5. A core barrel assembly for cutting core samples in subterranean formations, comprising:
an outer barrel having one end attached to a drill string;
an inner barrel assembly disposed inside the outer barrel, the inner barrel assembly including an inner tube and a core shoe attached to one end of the inner tube;
a core bit attached to an opposing end of the outer barrel proximate the core shoe, the core bit including:
a bit body including a face surface and further including an inner, substantially cylindrical, longitudinally extending cavity bounded by an inside diameter of the bit body, at least the core shoe extending into the cavity;
wherein a flow path is defined by an unobstructed annular region having a longitudinally extending radially outer wall, a radially extending upper wall and a radially extending lower wall formed in the bit body and a radially inner periphery defined by an outside diameter of at least the core shoe;
at least one fixed cutter disposed on the face surface;
at least one bore extending through the bit body between at least one port inlet and at least one port outlet;
wherein the at least one port inlet opens into the annular region and forms an angle of approach relative to the flow path defined by the annular region proximate the at least one port inlet of about 30 degrees;
wherein the at least one port outlet is formed in the face surface of the bit body.
6. A core bit for attachment to a core barrel assembly including a core shoe of a predetermined exterior configuration, the core bit comprising:
a bit body including a face surface and further including an inner, substantially cylindrical cavity longitudinally extending therethrough;
at least one cutter disposed on the face surface; and
at least one bore extending through the bit body between at least one port inlet and at least one port outlet;
wherein the at least one port outlet is formed in the face surface of the bit body;
wherein the at least one port inlet opens into the cavity at a region thereof defining an unobstructed annular reservoir formed in a wall of the inner, substantially cylindrical cavity, the annular reservoir configured to induce fluid recirculation zones in fluid passing therethrough.

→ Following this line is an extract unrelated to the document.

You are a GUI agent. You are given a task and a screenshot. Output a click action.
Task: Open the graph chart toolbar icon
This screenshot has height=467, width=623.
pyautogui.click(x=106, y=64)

7. A core bit for attachment to a core barrel assembly, the core barrel assembly including an outer barrel, an inner tube disposed within the outer barrel, and a core shoe of a predetermined exterior configuration disposed at one end of the inner tube, comprising:
a bit body including a face surface and further including an inner, substantially cylindrical cavity longitudinally extending therethrough, at least the core shoe extending into the cavity;
at least one cutter disposed on the face surface; and
at least one surface feature extending from a wall of the cavity configured to individually impart resistance to fluid flow in a narrow annulus defined by the wall of the cavity and an outside surface of the core shoe.
8. The core bit of claim 7, wherein the at least one surface feature is selected from the group consisting of: at least one annularly extending squared edge; at least one annular, generally rectangular cross-sectional relief; at least one annular, generally triangular cross-sectional relief; and at least one annular, generally circular cross-sectional relief.
9. A core barrel assembly for cutting core samples in subterranean formations, comprising:
an outer barrel having one end attached to a drill string;
an inner barrel assembly disposed inside the outer barrel, the inner barrel assembly including an inner tube and a core shoe of a predetermined exterior configuration attached to one end of the inner tube;
a core bit attached to an opposing end of the outer barrel proximate the core shoe, the core bit including:
a bit body including a face surface and further including an inner, substantially cylindrical cavity longitudinally extending therethrough, at least the core shoe extending into the cavity;
at least one cutter disposed on the face surface; and
at least one surface feature extending from a wall of the cavity configured to individually impart resistance to fluid flow in a narrow annulus defined by the wall of the cavity and an outside surface of the core shoe.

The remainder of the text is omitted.